In the records below, please give everything from the line with "Task: Click the 3/5 completion value" down to the line with "Action: coord(912,354)", both included, as a JSON list of strings, one string per line, with blank lines left out.

==*==

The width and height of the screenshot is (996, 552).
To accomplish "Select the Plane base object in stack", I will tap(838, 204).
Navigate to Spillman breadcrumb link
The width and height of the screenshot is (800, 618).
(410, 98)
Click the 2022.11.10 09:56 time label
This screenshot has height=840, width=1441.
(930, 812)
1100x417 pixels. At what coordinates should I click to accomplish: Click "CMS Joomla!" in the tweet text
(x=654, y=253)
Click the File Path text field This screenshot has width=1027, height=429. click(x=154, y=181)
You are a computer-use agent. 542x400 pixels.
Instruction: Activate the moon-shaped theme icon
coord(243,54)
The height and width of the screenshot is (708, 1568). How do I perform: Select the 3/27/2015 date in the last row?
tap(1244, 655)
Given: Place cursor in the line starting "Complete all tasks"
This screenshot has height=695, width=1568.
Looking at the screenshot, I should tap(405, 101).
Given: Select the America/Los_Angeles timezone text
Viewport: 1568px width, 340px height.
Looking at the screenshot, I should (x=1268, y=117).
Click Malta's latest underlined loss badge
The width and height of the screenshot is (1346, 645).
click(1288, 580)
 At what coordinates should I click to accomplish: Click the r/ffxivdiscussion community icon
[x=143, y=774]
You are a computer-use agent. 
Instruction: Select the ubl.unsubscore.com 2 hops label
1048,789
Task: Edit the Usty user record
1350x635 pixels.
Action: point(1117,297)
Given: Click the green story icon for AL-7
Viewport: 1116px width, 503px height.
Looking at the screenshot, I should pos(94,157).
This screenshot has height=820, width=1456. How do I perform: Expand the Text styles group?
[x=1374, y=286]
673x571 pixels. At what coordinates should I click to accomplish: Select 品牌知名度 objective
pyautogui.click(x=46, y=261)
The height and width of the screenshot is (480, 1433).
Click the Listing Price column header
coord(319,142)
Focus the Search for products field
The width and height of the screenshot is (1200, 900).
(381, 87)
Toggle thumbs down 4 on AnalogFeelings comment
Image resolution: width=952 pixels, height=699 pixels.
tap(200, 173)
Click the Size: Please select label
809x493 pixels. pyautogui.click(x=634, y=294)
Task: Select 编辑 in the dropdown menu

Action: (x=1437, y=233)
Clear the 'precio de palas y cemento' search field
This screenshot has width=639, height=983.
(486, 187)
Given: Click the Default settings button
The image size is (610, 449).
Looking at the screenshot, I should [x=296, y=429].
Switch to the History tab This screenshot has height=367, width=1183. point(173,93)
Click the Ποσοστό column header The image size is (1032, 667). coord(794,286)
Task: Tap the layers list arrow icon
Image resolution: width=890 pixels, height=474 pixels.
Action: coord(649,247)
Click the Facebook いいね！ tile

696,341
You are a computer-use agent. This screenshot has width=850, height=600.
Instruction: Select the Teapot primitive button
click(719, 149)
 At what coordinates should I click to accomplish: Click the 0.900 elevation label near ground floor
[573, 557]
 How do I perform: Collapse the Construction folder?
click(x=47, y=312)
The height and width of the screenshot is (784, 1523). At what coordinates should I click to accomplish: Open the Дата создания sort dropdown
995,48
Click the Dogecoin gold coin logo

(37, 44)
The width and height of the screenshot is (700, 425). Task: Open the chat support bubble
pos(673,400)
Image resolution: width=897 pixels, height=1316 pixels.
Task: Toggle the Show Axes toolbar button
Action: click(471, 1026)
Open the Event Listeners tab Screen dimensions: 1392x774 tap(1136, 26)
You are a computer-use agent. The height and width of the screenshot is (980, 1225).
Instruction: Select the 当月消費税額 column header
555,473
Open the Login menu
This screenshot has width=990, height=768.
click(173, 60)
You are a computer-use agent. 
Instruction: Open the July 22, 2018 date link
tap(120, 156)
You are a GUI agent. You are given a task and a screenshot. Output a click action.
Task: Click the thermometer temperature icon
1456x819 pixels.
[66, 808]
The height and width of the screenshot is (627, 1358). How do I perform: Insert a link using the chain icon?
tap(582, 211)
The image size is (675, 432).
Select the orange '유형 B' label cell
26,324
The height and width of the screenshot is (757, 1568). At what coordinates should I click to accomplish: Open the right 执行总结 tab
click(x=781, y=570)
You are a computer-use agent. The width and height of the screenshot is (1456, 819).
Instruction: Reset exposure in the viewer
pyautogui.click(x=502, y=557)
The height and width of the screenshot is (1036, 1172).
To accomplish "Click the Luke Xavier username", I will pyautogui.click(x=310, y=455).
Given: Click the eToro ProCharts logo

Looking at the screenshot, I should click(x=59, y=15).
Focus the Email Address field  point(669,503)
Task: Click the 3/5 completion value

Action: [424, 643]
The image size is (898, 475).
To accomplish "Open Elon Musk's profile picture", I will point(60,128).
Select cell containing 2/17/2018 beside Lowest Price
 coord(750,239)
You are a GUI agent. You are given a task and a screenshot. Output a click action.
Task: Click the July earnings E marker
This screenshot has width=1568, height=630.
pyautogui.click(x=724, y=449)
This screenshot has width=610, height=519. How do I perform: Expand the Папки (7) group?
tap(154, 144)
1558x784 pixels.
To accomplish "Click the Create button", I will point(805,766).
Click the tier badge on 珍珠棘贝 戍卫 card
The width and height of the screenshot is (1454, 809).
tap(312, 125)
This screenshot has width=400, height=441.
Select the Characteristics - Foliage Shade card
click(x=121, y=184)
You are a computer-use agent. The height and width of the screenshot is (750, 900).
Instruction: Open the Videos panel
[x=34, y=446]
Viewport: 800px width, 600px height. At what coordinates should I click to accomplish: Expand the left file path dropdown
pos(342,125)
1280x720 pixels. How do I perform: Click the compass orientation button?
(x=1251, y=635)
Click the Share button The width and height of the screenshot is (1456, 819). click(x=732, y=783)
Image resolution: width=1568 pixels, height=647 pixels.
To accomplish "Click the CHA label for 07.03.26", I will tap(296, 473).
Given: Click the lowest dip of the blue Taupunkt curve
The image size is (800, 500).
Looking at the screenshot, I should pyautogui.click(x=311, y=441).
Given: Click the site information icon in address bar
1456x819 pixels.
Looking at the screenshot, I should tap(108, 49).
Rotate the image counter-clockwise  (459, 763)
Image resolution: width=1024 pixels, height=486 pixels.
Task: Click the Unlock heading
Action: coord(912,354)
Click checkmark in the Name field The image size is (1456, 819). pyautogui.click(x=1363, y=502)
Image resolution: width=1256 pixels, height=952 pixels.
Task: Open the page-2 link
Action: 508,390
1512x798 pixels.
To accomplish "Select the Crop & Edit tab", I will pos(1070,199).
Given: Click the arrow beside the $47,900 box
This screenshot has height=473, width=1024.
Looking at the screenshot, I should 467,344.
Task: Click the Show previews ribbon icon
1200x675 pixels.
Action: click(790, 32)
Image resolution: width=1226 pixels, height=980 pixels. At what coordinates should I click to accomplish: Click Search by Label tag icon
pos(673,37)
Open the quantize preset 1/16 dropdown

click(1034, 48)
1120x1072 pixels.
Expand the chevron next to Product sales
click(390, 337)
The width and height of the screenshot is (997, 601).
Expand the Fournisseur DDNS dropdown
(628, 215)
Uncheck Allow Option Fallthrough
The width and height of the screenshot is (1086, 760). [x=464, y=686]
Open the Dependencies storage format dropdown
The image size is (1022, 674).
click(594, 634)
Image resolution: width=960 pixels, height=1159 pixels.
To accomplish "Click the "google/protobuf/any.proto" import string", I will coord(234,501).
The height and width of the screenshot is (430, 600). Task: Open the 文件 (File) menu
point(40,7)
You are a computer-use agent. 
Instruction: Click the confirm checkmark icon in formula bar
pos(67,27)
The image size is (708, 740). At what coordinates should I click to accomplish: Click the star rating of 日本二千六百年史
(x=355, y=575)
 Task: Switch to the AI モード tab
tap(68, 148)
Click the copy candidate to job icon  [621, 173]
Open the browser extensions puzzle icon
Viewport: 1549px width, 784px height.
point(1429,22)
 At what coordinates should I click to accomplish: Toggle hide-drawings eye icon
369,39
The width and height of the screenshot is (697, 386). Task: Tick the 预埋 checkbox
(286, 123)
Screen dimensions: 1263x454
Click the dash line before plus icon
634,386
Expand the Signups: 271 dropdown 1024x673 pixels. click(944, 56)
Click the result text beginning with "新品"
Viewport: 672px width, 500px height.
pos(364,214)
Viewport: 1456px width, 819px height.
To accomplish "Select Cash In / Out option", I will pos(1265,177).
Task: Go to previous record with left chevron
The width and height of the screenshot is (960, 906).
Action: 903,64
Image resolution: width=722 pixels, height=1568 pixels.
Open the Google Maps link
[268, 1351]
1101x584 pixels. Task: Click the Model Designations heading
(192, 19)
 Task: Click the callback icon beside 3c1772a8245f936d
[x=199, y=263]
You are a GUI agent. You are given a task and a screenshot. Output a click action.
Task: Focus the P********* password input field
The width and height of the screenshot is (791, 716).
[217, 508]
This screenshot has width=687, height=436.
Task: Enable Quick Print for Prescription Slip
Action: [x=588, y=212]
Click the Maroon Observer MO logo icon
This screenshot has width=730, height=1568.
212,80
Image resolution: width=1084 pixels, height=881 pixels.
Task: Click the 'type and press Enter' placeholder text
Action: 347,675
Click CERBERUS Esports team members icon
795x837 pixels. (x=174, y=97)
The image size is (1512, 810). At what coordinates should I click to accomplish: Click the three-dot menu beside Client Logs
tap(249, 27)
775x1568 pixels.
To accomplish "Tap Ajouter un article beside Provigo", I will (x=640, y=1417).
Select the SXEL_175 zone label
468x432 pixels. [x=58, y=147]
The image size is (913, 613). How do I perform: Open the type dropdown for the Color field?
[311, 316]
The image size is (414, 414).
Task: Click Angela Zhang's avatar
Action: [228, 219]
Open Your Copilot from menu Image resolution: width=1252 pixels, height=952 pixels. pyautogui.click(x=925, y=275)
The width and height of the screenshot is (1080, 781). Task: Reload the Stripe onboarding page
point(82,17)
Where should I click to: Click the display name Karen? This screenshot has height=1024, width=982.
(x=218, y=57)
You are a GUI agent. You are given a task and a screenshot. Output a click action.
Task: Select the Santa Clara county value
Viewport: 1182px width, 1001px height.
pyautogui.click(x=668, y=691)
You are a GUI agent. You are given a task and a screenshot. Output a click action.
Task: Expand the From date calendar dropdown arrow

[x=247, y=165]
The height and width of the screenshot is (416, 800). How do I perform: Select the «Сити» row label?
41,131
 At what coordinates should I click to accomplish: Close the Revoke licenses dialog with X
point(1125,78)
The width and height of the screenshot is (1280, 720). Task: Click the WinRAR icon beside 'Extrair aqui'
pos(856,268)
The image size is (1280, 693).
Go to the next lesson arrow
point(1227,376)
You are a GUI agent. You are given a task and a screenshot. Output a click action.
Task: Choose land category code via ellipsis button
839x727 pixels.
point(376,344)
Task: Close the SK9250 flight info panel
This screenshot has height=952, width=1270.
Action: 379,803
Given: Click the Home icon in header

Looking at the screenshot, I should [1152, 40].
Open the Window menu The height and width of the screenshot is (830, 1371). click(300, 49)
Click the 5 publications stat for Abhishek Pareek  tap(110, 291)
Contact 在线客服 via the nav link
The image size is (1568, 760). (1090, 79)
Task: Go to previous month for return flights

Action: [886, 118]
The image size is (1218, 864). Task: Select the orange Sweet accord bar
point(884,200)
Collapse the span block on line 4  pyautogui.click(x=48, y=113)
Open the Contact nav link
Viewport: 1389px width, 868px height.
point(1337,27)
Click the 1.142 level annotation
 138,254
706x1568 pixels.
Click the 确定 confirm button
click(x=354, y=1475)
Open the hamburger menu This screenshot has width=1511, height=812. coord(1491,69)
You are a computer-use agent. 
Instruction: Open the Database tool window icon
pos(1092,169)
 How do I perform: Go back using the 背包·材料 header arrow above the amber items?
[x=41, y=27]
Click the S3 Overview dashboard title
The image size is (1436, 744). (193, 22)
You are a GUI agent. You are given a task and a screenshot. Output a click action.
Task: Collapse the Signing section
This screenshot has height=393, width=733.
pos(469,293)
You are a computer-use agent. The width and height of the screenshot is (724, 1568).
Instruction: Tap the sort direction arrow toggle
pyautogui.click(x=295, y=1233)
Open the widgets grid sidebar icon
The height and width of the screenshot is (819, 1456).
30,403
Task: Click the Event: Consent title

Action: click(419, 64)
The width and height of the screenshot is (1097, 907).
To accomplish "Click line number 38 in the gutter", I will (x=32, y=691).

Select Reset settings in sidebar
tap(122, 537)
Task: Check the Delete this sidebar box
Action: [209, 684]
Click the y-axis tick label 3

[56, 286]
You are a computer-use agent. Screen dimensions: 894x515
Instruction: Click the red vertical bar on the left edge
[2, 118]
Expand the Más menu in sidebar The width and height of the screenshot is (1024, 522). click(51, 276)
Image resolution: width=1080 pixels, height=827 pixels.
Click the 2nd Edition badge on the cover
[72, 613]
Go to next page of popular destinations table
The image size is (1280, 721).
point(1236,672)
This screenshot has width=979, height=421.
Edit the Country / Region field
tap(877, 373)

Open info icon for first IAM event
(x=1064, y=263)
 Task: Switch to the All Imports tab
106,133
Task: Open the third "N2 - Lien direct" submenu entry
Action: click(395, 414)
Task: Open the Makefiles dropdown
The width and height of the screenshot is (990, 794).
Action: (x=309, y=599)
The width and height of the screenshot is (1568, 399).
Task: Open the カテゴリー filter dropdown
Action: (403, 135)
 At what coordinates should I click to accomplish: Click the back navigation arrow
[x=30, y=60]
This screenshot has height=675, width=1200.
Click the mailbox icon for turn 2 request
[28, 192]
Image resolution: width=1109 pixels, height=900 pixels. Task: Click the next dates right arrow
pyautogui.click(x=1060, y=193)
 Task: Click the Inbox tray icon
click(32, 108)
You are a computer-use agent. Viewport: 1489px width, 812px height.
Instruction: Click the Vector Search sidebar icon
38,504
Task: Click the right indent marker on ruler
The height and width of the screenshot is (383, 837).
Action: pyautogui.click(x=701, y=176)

==*==

• _Response_
[
  "Task: Click the 3/5 completion value",
  "Action: [424, 643]",
  "The image size is (898, 475).",
  "To accomplish \"Open Elon Musk's profile picture\", I will point(60,128).",
  "Select cell containing 2/17/2018 beside Lowest Price",
  " coord(750,239)",
  "You are a GUI agent. You are given a task and a screenshot. Output a click action.",
  "Task: Click the July earnings E marker",
  "This screenshot has width=1568, height=630.",
  "pyautogui.click(x=724, y=449)",
  "This screenshot has width=610, height=519. How do I perform: Expand the Папки (7) group?",
  "tap(154, 144)",
  "1558x784 pixels.",
  "To accomplish \"Click the Create button\", I will point(805,766).",
  "Click the tier badge on 珍珠棘贝 戍卫 card",
  "The width and height of the screenshot is (1454, 809).",
  "tap(312, 125)",
  "This screenshot has width=400, height=441.",
  "Select the Characteristics - Foliage Shade card",
  "click(x=121, y=184)",
  "You are a computer-use agent. The height and width of the screenshot is (750, 900).",
  "Instruction: Open the Videos panel",
  "[x=34, y=446]",
  "Viewport: 800px width, 600px height. At what coordinates should I click to accomplish: Expand the left file path dropdown",
  "pos(342,125)",
  "1280x720 pixels. How do I perform: Click the compass orientation button?",
  "(x=1251, y=635)",
  "Click the Share button The width and height of the screenshot is (1456, 819). click(x=732, y=783)",
  "Image resolution: width=1568 pixels, height=647 pixels.",
  "To accomplish \"Click the CHA label for 07.03.26\", I will tap(296, 473).",
  "Given: Click the lowest dip of the blue Taupunkt curve",
  "The image size is (800, 500).",
  "Looking at the screenshot, I should pyautogui.click(x=311, y=441).",
  "Given: Click the site information icon in address bar",
  "1456x819 pixels.",
  "Looking at the screenshot, I should tap(108, 49).",
  "Rotate the image counter-clockwise  (459, 763)",
  "Image resolution: width=1024 pixels, height=486 pixels.",
  "Task: Click the Unlock heading",
  "Action: coord(912,354)"
]